Jon is a member of The Motley Fool Blog Network -- entries represent the personal opinion of the blogger and are not formally edited.

"A good hockey player plays where the puck is.  A great hockey player plays where the puck is going to be."

-Wayne Gretzky

I think that hockey fans and the hockey clueless alike can appreciate that statement from Wayne Gretzky (He was a hockey player...kind of the Michael Jordan of hockey if you will...)  To be good at hockey, you need to be where the puck is.  But if you're going to be great, you've got to know where it is going before it gets there.  The same applies to investors.  If you are going to be great, you have to know where a company is heading before they get there.

A question that often plagues investors is knowing when a company is done.  By done, I don't mean cease to exist as a company.  There are many companies out there still doing business, but done as for as our purposes go.  By done, I mean when do you know when a company has ceased to be great, and has settled for good?
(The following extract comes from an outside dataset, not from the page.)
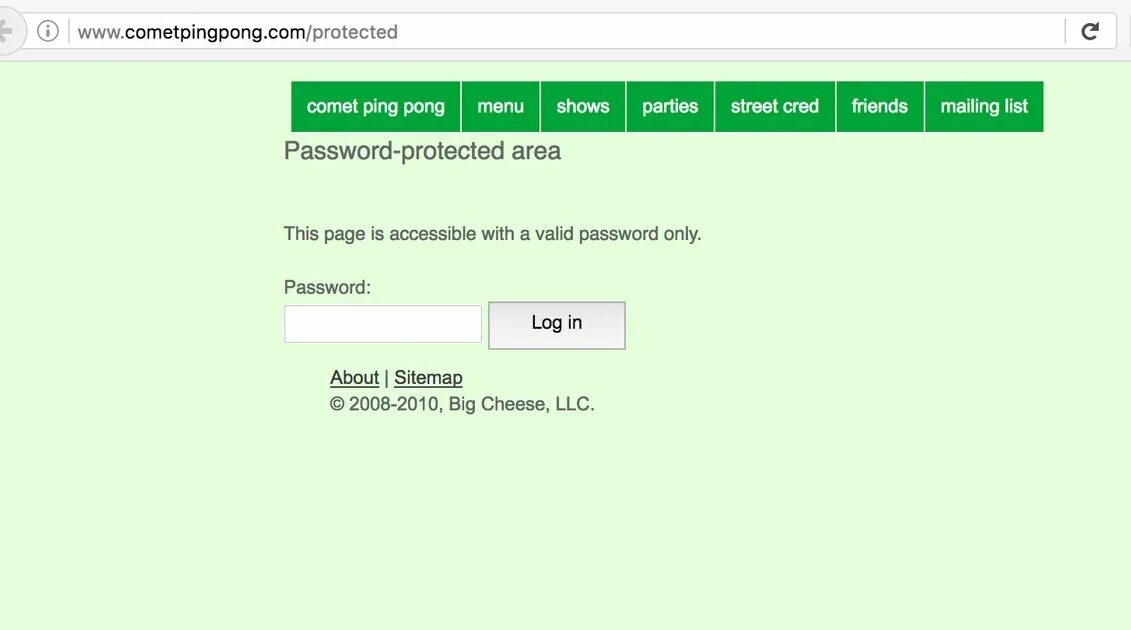Open the parties navigation tab

click(670, 106)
I know of no magic eight ball, soothsayer, prophetic treatise, or park bench drunk who can give me a satisfactory answer to this question.  There is only one source that I can consult:  history.  The stock market is littered with the empty corpses of great companies.  They are still there in body, but their souls left them long ago.  What can these companies teach us about when to sell and move on from a company?

Specifically Apple

I want to know when a company is done, because I want to know if Apple (NASDAQ: AAPL) is done.  I have heard many arguments that Apple is no longer a good investment.  Here are a couple of my favorite reasons I've heard to sell Apple:

  1. What goes up must come down
  2. Apple already has a market cap over $500 Billion
  3. Apple is done...
  4. Apple is not as cool as it once was
  5. And more answers like these

Number three is my favorite.  I have read arguments that Apple was done, where the author simply stated that Apple was done.  It's a pretty water-tight argument.

None of the reasons above give us any concrete reason to believe Apple is done.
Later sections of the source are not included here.